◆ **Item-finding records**
==============================

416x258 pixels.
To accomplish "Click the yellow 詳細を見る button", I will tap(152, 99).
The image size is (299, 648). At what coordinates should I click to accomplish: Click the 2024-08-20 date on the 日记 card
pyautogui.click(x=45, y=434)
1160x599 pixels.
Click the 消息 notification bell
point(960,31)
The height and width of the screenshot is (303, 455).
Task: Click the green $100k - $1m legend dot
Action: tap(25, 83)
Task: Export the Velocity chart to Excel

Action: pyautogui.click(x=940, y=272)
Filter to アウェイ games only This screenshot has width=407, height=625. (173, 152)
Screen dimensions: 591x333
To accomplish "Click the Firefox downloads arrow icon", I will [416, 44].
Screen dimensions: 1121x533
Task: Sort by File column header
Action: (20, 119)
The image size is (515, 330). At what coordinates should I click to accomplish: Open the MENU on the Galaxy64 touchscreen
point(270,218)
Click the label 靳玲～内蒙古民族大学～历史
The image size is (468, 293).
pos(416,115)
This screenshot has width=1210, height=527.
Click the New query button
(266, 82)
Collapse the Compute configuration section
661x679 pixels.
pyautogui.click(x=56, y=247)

==============================

◆ **Direction**
Reproduce all of the data above line by line, without changing a single character.

◆ **Reply**
416x258 pixels.
To accomplish "Click the yellow 詳細を見る button", I will tap(152, 99).
The image size is (299, 648). At what coordinates should I click to accomplish: Click the 2024-08-20 date on the 日记 card
pyautogui.click(x=45, y=434)
1160x599 pixels.
Click the 消息 notification bell
point(960,31)
The height and width of the screenshot is (303, 455).
Task: Click the green $100k - $1m legend dot
Action: tap(25, 83)
Task: Export the Velocity chart to Excel

Action: pyautogui.click(x=940, y=272)
Filter to アウェイ games only This screenshot has width=407, height=625. (173, 152)
Screen dimensions: 591x333
To accomplish "Click the Firefox downloads arrow icon", I will [416, 44].
Screen dimensions: 1121x533
Task: Sort by File column header
Action: (20, 119)
The image size is (515, 330). At what coordinates should I click to accomplish: Open the MENU on the Galaxy64 touchscreen
point(270,218)
Click the label 靳玲～内蒙古民族大学～历史
The image size is (468, 293).
pos(416,115)
This screenshot has width=1210, height=527.
Click the New query button
(266, 82)
Collapse the Compute configuration section
661x679 pixels.
pyautogui.click(x=56, y=247)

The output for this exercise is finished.